Oh great. The first day back in Parliament and the National Party's new Maori Affairs spokesperson asks if he can call a Maori MP a "black fella". Ever get the feeling your country is being flushed down the toilet?
Gerry Brownlee has, of course, apologised, as has his party leader (although Brash's apology in an interview with Linda Clark this morning was so qualified and full of pleading for his own hurt feelings that it barely counted) but he knows damn well that, especially in the current climate, referring to someone as "the big fella", as John Tamihere did (it sounds almost chummy in the audio clip) is a world away from referring to a Maori MP as a "black fella". It was a sad example of how debased and stupid this so-called debate has become. Presumably, it'll get worse yet.

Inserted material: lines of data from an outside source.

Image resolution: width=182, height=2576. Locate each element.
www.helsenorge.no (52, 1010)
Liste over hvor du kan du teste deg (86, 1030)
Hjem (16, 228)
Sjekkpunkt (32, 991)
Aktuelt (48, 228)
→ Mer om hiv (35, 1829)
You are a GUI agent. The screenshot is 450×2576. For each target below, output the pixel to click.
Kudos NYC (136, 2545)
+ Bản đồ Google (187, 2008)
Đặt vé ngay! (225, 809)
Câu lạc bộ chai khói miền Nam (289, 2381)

Meanwhile, Brash's headline-grabber last week - his claim that a rational employer would hire a Pakeha over a Maori under proposed new employment law because the Maori would be entitled to "unlimited tangi leave" - turns out to have no factual basis. He hasn't apologised for that. Could these people please for a moment put aside their excitement at having got themselves an issue and think a little more clearly about where this is all heading?
The local press has, perhaps understandably, missed one of the more interesting elements of the US-Australia "free" trade deal - the stealthy export of America's controversial copyright law, the DMCA. But it has attracted attention - and plenty of comment - over at Ars Technica. The Australian government's reference to the major shift on copyright - which effectively reverses legislation passed only last year by the Australian Parliament - is vague, but it appears to be along the lines I predicted in an Unlimited column last April.
The US press appears to have decided it's safe now to hold the White House to account on its WMD claims. A Knight-Ridder story headed Doubts, dissent stripped from public version of Iraq assessment outlines what it describes as "stark differences" between the classified version of the October 2002 National Intelligence Estimate and the one shown to the public in justification of the war policy. Oddly, both versions have been available to the public for months, but until now, no one seems to have been bold enough to compare them. The Centre for American Progress has links to both documents.
Meanwhile, FactCheck.org takes serious issue with Bush's claim in his TV interview this week that the growth of discretionary federal spending has slowed markedly since he took office: "In fact, annual growth has been in double digits for the past three years, far higher than in any year of the Clinton administration."
The White House continues to stonewall the commission investigating the September 11 attacks - and may face a subpoena in pursuit of the intelligence reports it is withholding. And the man appointed by Bush to head the investigation into intelligence failures leading up to the Iraq war is one dodgy geezer.